## Assigned task
Every entry must be given again exactly as it is written.

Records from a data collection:
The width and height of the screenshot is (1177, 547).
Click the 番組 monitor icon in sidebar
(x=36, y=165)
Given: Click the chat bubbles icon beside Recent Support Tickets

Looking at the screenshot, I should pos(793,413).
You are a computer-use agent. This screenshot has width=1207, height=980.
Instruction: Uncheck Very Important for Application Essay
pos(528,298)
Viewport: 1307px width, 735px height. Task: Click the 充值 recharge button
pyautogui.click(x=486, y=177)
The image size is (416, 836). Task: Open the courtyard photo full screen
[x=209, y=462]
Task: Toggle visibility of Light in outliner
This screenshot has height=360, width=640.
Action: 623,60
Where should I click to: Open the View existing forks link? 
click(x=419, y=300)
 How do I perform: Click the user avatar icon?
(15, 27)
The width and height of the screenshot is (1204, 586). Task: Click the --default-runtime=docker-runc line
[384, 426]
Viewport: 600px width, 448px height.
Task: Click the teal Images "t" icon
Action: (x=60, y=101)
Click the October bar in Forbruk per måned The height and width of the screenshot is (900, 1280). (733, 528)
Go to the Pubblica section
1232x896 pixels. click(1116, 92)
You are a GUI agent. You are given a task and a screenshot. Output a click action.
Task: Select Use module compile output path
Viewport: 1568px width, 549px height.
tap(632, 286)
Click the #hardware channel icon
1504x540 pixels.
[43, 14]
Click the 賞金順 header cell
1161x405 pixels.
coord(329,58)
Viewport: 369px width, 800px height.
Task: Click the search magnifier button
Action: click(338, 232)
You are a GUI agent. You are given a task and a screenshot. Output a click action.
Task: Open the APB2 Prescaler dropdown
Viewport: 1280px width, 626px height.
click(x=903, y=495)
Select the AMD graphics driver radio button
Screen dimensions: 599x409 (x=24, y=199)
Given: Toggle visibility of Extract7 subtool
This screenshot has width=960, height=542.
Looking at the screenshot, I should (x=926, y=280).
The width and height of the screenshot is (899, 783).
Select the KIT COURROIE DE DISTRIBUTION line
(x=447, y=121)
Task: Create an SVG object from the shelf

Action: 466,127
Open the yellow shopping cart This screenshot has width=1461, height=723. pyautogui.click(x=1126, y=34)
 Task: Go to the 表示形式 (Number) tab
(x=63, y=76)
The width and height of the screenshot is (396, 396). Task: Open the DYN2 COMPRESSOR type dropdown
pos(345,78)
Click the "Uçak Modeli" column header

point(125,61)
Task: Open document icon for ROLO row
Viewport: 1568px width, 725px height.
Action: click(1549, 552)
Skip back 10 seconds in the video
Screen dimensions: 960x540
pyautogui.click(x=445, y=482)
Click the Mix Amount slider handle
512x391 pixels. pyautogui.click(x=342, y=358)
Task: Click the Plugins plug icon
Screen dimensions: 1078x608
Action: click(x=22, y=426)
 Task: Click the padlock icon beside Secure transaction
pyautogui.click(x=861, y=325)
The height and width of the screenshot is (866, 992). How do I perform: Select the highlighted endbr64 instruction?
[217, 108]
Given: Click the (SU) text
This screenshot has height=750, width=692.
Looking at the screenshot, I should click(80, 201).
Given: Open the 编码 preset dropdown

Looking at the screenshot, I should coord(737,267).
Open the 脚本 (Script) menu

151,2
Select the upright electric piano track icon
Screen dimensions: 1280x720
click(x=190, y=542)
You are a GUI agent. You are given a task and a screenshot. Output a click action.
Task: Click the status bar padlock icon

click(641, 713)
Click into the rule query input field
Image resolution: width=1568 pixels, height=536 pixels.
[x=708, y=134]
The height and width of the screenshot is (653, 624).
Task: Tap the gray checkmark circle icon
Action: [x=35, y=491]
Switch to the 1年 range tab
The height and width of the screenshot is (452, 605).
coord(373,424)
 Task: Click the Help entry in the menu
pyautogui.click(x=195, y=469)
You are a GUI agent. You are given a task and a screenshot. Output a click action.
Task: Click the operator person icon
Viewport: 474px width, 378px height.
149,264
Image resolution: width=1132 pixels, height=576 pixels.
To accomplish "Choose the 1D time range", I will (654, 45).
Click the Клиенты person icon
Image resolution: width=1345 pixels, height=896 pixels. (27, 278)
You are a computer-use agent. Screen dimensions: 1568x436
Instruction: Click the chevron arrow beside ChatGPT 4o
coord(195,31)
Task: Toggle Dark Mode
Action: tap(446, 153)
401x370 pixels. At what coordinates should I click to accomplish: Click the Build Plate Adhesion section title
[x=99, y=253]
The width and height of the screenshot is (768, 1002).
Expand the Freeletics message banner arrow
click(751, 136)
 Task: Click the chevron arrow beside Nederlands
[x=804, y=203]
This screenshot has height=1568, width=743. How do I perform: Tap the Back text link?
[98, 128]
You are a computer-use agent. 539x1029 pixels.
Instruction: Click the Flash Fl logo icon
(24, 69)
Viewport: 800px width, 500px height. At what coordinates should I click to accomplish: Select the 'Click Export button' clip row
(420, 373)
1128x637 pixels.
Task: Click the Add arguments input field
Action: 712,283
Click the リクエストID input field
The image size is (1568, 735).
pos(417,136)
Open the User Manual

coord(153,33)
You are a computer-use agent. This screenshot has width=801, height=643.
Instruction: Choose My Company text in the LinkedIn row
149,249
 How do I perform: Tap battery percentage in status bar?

## Task answer
The width and height of the screenshot is (1177, 547).
Click the 番組 monitor icon in sidebar
(x=36, y=165)
Given: Click the chat bubbles icon beside Recent Support Tickets

Looking at the screenshot, I should pos(793,413).
You are a computer-use agent. This screenshot has width=1207, height=980.
Instruction: Uncheck Very Important for Application Essay
pos(528,298)
Viewport: 1307px width, 735px height. Task: Click the 充值 recharge button
pyautogui.click(x=486, y=177)
The image size is (416, 836). Task: Open the courtyard photo full screen
[x=209, y=462]
Task: Toggle visibility of Light in outliner
This screenshot has height=360, width=640.
Action: 623,60
Where should I click to: Open the View existing forks link? 
click(x=419, y=300)
 How do I perform: Click the user avatar icon?
(15, 27)
The width and height of the screenshot is (1204, 586). Task: Click the --default-runtime=docker-runc line
[384, 426]
Viewport: 600px width, 448px height.
Task: Click the teal Images "t" icon
Action: (x=60, y=101)
Click the October bar in Forbruk per måned The height and width of the screenshot is (900, 1280). (733, 528)
Go to the Pubblica section
1232x896 pixels. click(1116, 92)
You are a GUI agent. You are given a task and a screenshot. Output a click action.
Task: Select Use module compile output path
Viewport: 1568px width, 549px height.
tap(632, 286)
Click the #hardware channel icon
1504x540 pixels.
[43, 14]
Click the 賞金順 header cell
1161x405 pixels.
coord(329,58)
Viewport: 369px width, 800px height.
Task: Click the search magnifier button
Action: click(338, 232)
You are a GUI agent. You are given a task and a screenshot. Output a click action.
Task: Open the APB2 Prescaler dropdown
Viewport: 1280px width, 626px height.
click(x=903, y=495)
Select the AMD graphics driver radio button
Screen dimensions: 599x409 (x=24, y=199)
Given: Toggle visibility of Extract7 subtool
This screenshot has width=960, height=542.
Looking at the screenshot, I should (x=926, y=280).
The width and height of the screenshot is (899, 783).
Select the KIT COURROIE DE DISTRIBUTION line
(x=447, y=121)
Task: Create an SVG object from the shelf

Action: 466,127
Open the yellow shopping cart This screenshot has width=1461, height=723. pyautogui.click(x=1126, y=34)
 Task: Go to the 表示形式 (Number) tab
(x=63, y=76)
The width and height of the screenshot is (396, 396). Task: Open the DYN2 COMPRESSOR type dropdown
pos(345,78)
Click the "Uçak Modeli" column header

point(125,61)
Task: Open document icon for ROLO row
Viewport: 1568px width, 725px height.
Action: click(1549, 552)
Skip back 10 seconds in the video
Screen dimensions: 960x540
pyautogui.click(x=445, y=482)
Click the Mix Amount slider handle
512x391 pixels. pyautogui.click(x=342, y=358)
Task: Click the Plugins plug icon
Screen dimensions: 1078x608
Action: click(x=22, y=426)
 Task: Click the padlock icon beside Secure transaction
pyautogui.click(x=861, y=325)
The height and width of the screenshot is (866, 992). How do I perform: Select the highlighted endbr64 instruction?
[217, 108]
Given: Click the (SU) text
This screenshot has height=750, width=692.
Looking at the screenshot, I should click(80, 201).
Given: Open the 编码 preset dropdown

Looking at the screenshot, I should coord(737,267).
Open the 脚本 (Script) menu

151,2
Select the upright electric piano track icon
Screen dimensions: 1280x720
click(x=190, y=542)
You are a GUI agent. You are given a task and a screenshot. Output a click action.
Task: Click the status bar padlock icon

click(641, 713)
Click into the rule query input field
Image resolution: width=1568 pixels, height=536 pixels.
[x=708, y=134]
The height and width of the screenshot is (653, 624).
Task: Tap the gray checkmark circle icon
Action: [x=35, y=491]
Switch to the 1年 range tab
The height and width of the screenshot is (452, 605).
coord(373,424)
 Task: Click the Help entry in the menu
pyautogui.click(x=195, y=469)
You are a GUI agent. You are given a task and a screenshot. Output a click action.
Task: Click the operator person icon
Viewport: 474px width, 378px height.
149,264
Image resolution: width=1132 pixels, height=576 pixels.
To accomplish "Choose the 1D time range", I will (654, 45).
Click the Клиенты person icon
Image resolution: width=1345 pixels, height=896 pixels. (27, 278)
You are a computer-use agent. Screen dimensions: 1568x436
Instruction: Click the chevron arrow beside ChatGPT 4o
coord(195,31)
Task: Toggle Dark Mode
Action: tap(446, 153)
401x370 pixels. At what coordinates should I click to accomplish: Click the Build Plate Adhesion section title
[x=99, y=253]
The width and height of the screenshot is (768, 1002).
Expand the Freeletics message banner arrow
click(751, 136)
 Task: Click the chevron arrow beside Nederlands
[x=804, y=203]
This screenshot has height=1568, width=743. How do I perform: Tap the Back text link?
[98, 128]
You are a computer-use agent. 539x1029 pixels.
Instruction: Click the Flash Fl logo icon
(24, 69)
Viewport: 800px width, 500px height. At what coordinates should I click to accomplish: Select the 'Click Export button' clip row
(420, 373)
1128x637 pixels.
Task: Click the Add arguments input field
Action: 712,283
Click the リクエストID input field
The image size is (1568, 735).
pos(417,136)
Open the User Manual

coord(153,33)
You are a computer-use agent. This screenshot has width=801, height=643.
Instruction: Choose My Company text in the LinkedIn row
149,249
 How do I perform: Tap battery percentage in status bar?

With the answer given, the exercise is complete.